My doctoral thesis is now out from embargo and freely available. Reading a doctoral thesis is hardly everyone’s idea of a great way to spend an evening (or several), but if you do decide to read it let me know what you think! You can access it here.
The abstract said:
The use of cardiotocograph (CTG) monitoring technology is ubiquitous in high-income countries. Central fetal monitoring technology has made it possible to observe a birthing woman’s CTG outside her birth room. Research regarding CTG monitoring demonstrates no significant benefits for the baby and increased rates of surgical birth for women. Very little evidence specifically addresses central fetal monitoring. Despite claims that obstetrics is evidence-based, obstetric organisations continue to recommend CTG monitoring.
My research took a critical feminist stance, questioning the relationships between obstetric power and central fetal monitoring. Using Institutional Ethnography, I examined how maternity clinicians’ intrapartum care provision was organised by, and in relation to, a central fetal monitoring system (K2) in an Australian maternity service. Four focus group interviews, 27 one-on-one interviews and 97 hours of observation were conducted. Relevant texts were also collected.
Midwives described a troubling social event, which they named being K2ed. Obstetric or senior midwifery staff would come into the birth room without the midwife requesting their presence. The staff member entering the room was almost always responding to a CTG interpreted as abnormal when viewed at the central monitoring screen. Midwives experienced being K2ed as intrusive and disruptive. I defined this event as the problematic for my inquiry.
Interviews and observations were transcribed, and along with texts, were indexed to identify and collate work processes, social relations and texts. Indexed data were analysed by questioning what they demonstrated about how being K2ed happened. The goal of analysis was to explicate the social and textual organisation of maternity clinicians’ work which made being K2ed possible.
The structure of the K2 system shaped the nature of data entered into K2 and midwives’ documentation work.
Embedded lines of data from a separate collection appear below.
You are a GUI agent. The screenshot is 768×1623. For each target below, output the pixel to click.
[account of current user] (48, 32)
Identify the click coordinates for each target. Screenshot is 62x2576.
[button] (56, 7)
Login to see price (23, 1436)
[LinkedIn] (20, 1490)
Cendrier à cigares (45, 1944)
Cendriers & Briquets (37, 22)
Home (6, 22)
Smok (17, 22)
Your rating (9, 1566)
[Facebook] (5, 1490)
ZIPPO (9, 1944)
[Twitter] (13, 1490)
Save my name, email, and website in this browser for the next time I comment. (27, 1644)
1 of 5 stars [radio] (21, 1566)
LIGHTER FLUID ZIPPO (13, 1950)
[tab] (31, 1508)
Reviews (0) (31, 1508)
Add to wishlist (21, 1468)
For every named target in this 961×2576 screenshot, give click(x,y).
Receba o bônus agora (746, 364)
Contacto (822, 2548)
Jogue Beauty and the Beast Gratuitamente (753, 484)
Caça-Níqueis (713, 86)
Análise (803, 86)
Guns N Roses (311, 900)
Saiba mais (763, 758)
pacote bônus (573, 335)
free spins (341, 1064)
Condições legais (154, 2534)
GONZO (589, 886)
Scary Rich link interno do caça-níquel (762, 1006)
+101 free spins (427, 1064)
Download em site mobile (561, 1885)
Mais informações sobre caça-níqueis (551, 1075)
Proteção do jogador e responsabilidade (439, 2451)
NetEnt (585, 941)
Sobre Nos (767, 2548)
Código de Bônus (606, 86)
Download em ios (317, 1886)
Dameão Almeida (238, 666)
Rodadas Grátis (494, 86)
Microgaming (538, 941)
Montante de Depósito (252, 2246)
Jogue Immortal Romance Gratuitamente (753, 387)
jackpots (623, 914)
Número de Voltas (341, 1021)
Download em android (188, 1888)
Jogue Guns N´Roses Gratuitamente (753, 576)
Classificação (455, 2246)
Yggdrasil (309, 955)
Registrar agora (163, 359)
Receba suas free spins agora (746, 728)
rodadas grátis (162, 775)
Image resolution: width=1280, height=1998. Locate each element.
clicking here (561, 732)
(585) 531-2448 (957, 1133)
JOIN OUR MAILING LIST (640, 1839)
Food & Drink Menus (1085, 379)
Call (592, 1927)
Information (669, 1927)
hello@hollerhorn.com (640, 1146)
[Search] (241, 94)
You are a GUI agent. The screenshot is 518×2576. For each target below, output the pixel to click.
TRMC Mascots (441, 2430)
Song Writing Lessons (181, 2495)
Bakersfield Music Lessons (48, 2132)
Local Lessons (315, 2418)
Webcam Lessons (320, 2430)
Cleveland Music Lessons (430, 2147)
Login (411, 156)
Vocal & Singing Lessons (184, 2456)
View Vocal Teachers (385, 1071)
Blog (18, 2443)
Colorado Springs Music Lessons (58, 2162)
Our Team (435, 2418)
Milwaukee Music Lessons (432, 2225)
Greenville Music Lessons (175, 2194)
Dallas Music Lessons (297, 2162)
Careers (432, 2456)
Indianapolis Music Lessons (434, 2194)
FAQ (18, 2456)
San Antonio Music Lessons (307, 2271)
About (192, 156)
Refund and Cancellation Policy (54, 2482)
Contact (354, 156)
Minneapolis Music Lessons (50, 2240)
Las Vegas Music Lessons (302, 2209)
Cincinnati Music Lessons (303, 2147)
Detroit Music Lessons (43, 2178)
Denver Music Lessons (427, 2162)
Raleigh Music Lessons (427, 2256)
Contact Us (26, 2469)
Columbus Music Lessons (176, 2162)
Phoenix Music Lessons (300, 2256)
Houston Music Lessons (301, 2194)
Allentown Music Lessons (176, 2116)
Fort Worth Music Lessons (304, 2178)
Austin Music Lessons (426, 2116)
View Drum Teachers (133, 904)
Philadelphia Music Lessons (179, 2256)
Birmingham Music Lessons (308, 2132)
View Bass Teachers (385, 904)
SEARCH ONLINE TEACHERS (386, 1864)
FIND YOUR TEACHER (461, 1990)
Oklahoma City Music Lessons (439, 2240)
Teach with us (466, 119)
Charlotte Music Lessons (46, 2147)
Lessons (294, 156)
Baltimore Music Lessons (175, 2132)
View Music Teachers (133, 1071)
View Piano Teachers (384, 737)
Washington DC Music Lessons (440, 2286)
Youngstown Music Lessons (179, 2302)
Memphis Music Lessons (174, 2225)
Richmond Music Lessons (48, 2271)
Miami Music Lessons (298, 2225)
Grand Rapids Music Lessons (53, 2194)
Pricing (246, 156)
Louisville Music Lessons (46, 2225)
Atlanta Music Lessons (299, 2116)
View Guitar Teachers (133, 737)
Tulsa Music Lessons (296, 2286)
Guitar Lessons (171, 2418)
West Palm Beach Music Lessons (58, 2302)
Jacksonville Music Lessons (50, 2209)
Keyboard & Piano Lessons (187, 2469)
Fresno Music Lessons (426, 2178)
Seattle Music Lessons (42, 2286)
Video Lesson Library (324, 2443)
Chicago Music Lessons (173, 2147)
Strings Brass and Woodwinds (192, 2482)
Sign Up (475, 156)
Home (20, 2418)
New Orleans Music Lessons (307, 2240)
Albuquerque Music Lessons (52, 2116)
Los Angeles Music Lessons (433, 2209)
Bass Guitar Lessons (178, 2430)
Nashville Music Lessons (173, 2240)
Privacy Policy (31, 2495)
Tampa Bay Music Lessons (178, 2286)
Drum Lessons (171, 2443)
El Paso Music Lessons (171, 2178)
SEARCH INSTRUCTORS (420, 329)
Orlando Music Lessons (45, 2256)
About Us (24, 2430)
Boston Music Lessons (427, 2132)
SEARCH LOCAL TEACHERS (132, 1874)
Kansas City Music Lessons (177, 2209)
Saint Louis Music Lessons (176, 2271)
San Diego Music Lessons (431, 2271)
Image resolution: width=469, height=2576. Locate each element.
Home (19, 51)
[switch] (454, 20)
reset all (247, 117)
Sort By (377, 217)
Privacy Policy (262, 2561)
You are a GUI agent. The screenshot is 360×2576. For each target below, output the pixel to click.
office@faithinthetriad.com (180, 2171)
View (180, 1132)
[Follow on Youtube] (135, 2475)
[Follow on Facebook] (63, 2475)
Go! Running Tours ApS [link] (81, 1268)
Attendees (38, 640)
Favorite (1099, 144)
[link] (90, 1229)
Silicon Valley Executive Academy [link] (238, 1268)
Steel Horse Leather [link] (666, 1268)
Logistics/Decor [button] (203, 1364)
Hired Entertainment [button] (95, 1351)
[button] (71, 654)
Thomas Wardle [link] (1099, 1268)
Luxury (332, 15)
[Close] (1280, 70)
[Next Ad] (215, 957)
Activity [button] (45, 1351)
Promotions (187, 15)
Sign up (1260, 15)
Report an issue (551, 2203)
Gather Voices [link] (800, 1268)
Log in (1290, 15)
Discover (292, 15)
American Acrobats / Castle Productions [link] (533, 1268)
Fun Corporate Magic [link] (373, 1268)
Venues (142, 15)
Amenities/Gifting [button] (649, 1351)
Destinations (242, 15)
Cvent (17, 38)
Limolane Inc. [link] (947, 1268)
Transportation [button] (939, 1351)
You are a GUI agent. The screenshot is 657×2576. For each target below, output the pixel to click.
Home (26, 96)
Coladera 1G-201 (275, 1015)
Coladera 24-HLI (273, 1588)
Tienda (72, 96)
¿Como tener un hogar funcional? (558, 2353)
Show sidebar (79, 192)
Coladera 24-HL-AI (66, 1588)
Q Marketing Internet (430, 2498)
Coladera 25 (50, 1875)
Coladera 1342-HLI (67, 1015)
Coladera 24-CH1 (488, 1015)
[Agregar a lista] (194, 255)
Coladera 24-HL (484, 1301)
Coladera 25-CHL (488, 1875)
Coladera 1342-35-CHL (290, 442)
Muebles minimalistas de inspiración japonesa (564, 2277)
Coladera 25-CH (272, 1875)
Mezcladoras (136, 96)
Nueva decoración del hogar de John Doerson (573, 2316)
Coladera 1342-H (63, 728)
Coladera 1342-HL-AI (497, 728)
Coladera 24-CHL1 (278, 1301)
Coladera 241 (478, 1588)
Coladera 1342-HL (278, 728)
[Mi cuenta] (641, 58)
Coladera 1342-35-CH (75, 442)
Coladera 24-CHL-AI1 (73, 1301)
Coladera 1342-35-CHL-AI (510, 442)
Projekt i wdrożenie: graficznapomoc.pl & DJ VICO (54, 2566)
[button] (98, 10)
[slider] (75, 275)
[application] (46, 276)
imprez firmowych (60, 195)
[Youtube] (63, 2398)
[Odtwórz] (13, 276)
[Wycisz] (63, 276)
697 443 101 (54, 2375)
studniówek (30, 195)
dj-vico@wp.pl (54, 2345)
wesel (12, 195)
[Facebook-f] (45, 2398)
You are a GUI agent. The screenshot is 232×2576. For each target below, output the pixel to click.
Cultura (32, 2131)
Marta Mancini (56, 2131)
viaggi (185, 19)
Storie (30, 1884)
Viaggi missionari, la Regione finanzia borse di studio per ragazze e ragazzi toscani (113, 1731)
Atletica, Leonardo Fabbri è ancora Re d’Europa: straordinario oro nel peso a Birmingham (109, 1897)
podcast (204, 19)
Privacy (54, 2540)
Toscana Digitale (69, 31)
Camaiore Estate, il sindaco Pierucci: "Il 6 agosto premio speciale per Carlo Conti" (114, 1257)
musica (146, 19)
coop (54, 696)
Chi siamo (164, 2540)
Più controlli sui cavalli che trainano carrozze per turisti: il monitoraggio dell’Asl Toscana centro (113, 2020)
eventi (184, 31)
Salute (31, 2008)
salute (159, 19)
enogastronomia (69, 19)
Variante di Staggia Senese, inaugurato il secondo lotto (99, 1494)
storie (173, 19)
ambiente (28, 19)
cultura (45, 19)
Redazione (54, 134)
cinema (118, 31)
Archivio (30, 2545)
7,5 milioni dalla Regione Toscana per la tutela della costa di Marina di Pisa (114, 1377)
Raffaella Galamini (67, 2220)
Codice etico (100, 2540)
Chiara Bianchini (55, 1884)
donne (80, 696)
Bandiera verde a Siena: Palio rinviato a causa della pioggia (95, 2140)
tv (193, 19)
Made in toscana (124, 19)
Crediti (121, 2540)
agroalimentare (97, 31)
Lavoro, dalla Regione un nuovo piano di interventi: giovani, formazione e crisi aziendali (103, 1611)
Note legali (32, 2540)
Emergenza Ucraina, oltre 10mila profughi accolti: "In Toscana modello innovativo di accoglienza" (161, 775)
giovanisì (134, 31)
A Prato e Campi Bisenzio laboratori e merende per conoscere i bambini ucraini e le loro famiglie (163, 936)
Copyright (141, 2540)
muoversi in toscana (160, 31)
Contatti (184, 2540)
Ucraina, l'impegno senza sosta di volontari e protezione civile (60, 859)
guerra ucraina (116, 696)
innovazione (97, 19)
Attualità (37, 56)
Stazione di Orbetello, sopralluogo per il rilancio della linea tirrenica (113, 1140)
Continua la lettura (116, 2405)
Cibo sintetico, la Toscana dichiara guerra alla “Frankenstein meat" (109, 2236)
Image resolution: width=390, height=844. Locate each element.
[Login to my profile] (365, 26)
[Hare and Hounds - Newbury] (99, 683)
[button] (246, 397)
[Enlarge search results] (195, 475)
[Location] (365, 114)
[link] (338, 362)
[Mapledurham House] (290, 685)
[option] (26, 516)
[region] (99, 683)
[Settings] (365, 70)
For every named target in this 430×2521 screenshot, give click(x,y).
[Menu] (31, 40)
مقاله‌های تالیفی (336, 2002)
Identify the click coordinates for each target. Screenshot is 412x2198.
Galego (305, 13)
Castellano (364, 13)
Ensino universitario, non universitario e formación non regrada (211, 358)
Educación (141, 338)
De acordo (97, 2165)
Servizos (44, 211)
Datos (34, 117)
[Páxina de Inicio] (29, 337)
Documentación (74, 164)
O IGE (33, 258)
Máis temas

Midwives worked with K2 to build a representation of the birthing woman, make decisions about initiating CTG monitoring, generate an interpretable CTG recording, interpret the CTG and take action in response to abnormalities. Obstetricians and the midwifery team leader read the data in K2 at the central monitoring screen. Contextual information available to the midwife working with the birthing woman was not visible at the central monitor.
The decision to use CTG monitoring increased the probability of being K2ed. This decision was usually made by the midwife and was strongly structured by a set of texts. These texts also shaped expectations of midwives’ work in generating an interpretable CTG, defined how to interpret the CTG, and structured the actions taken when the CTG was categorised as abnormal. Tasks completed by obstetricians, such as fetal blood sampling, were not as strongly coordinated, leaving obstetricians with a degree of autonomy. Midwives were expected to escalate care to senior staff when the CTG was abnormal. This expectation supported being K2ed as a logical behaviour. If the clinician at the central monitor saw an abnormal CTG, and in the absence of contextual information to explain why escalation was not required, the clinician felt justified in going to the birth room when the midwife had not requested their presence.
The Intrapartum Fetal Surveillance guideline produced by the Royal Australian and New Zealand College of Obstetricians and Gynaecologists established the discursive territory for other policy texts relating to intrapartum fetal heart rate monitoring. Research regarding intrapartum CTG monitoring incorporated assumptions regarding birthing women (passive, risky), the fetus (precious, at risk) and midwives (lacking competence, needing supervision). These beliefs were translated from research into policy texts, the design of K2, and fetal monitoring education, and therefore entered the everyday work of midwives.
Using Institutional Ethnography to generate a map of social relations, I demonstrate that obstetric ideology acted as a ruling relation, structuring midwives work and reinforcing obstetric dominance in maternity care. Patriarchal views embedded within the textual organisation of the workplace shaped the way that birthing women were knowable and how maternity clinicians acted in relation to that knowledge. Honest conversations within obstetrics and more widely in maternity care are required to acknowledge the harms currently occurring from the use of central fetal monitoring systems. I conclude by suggesting that it is time that maternity clinicians challenged obstetric ideology and focused on growing midwifery as a better model for the future.